Enrico Preißer, 58, arbeitet seit 2004 selbstständig und betreibt seit 2015 seinen eigenen Kranken- und Behindertenfahrdienst in der Nähe von Nossen. Auf die Idee dazu war er gekommen, als sein kranker Vater von einem Unternehmen regelmäßig zum Arzt gefahren werden musste und er feststellte, dass er das eigentlich besser könnte. Seither transportiert er mit seinem auch für Rollstühle ausgerüsteten Spezialfahrzeug Kranke und Behinderte zum Arzt oder ins Krankenhaus.
 

Bis Anfang März funktionierte das alles gut und reibungslos, Enrico Preißer hatte zu tun. Mit 20 bis 25 Fahrten pro Woche kam der Ein-Mann-Betrieb hin. „Aber plötzlich wurde alles anders. Kaum noch einer meiner Kunden wollte transportiert werden, die meisten Kranken und Behinderten haben Angst vor Ansteckung mit dem Coronavirus und wollen deshalb ihr Heim oder ihre Wohnung nicht mehr verlassen.“

Mindestens alle aufschiebbaren Termine beim Augen- oder Hautarzt werden abgesagt. Außerdem sind viele Behindertenwerkstätten geschlossen. Inzwischen kommt Enrico Preißer im Schnitt auf ganze drei Fahrten in der Woche.

Ganz schnell 500 Euro bekommen

Wie kommt man damit hin? „Gar nicht gut. Ich lebe mit meiner Lebensgefährtin von den Reserven, aber Reichtümer hat meine Firma ja auch bisher nicht abgeworfen.“ 1.500 bis 2.000 Euro Grundkosten hat er im Monat. Er muss die Raten fürs Auto bezahlen, die nicht gerade geringe Haftpflichtversicherung für den Transporter, Steuern und Abgaben werden fällig. Da ist nicht ein Euro fürs eigene Leben dabei.

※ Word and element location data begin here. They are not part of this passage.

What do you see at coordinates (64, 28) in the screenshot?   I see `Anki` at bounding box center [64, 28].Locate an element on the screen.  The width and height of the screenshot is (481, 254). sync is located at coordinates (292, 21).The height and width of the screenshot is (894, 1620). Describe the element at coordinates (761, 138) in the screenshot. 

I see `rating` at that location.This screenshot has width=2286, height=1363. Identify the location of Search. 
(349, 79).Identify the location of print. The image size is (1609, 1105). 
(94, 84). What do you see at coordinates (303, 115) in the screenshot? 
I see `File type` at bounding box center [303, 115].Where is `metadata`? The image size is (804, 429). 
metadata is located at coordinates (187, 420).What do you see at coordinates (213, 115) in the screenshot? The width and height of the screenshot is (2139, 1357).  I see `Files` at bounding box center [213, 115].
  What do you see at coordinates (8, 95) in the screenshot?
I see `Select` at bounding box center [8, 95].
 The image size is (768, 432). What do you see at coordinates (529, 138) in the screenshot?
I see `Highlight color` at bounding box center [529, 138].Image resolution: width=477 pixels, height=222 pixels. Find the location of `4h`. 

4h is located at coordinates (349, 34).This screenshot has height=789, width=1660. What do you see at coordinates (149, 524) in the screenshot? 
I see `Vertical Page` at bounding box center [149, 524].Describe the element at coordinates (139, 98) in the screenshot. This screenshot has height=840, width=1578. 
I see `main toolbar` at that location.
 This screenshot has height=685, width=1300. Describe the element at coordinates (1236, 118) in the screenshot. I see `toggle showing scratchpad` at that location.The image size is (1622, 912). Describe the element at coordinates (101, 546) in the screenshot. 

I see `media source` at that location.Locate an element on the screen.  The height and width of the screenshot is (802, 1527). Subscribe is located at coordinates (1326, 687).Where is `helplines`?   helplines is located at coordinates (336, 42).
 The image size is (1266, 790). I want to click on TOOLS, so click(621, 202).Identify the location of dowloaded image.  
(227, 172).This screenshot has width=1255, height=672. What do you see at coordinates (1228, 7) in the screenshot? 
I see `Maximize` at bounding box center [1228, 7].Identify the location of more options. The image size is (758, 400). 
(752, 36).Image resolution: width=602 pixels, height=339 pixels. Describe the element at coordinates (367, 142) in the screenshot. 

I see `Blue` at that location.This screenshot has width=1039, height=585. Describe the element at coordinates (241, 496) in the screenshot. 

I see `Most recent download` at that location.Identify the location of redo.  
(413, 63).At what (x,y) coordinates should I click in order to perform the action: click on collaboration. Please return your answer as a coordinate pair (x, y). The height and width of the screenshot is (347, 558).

Deshalb suchte Enrico Preißer jetzt fieberhaft Hilfe. „Ich hatte bisher keine Ahnung, wie und wo man sie bekommen kann. Ich war ja noch nie in einer solchen Lage.“ Einer seiner verbliebenen Kunden hatte einen Tipp: Er solle es doch mal bei der Stiftung Lichtblick versuchen. „Ich hab dann erst mal gegoogelt, was denn das ist und wer dahintersteckt. Große Erwartungen hatte ich nicht. Aber dann war ich total überrascht, dass wenige Tage nach meinem Antrag mit der Bitte um Hilfe schon 500 Euro auf meinem Konto eingingen.“ Dieses Geld ist natürlich nicht die Rettung, aber es hilft wieder ein Stück weiter. Die Hilfe macht Mut.

Fahrzeug wird regelmäßig desinfiziert

Enrico Preißer braucht jetzt viel Mut zum Weitermachen, gerade weil er keine Ahnung hat, wie und wann es weitergeht. Die Debatte um die Lockerungen verfolgt er, doch Hoffnung auf bestimmte Maßnahmen, wie etwa Friseur- und Kosmetikläden, die jetzt schon wissen, dass sie wahrscheinlich am 4. Mai wieder öffnen können, hat er keine. Er muss darauf vertrauen, dass seine Kunden selbst Mut fassen und ihre Ausfahrten wieder aufnehmen. Außerdem muss er darauf bauen, dass ihm seine wichtigsten Kunden, Senioren- und Behindertenheime, die Treue halten.

„Es ist gerade keine einfache Zeit“, meint Enrico Preißer. „Auch wenn ich mir sage, dass ich ja gar nichts dafür kann.“ Ihm bleibt jetzt nur, weiter nach Hilfe zu suchen, sein Fahrzeug fit zu halten, es nach jeder seiner wenigen Fahrten gründlich zu desinfizieren. Er trägt selbstverständlich eine Maske während der Fahrt und begrüßt die allgemeine Maskenpflicht in Sachsen. „Ich unternehme wirklich alles, damit mein Fahrzeug sicher ist“, macht Enrico Preißer seinen Kunden Mut.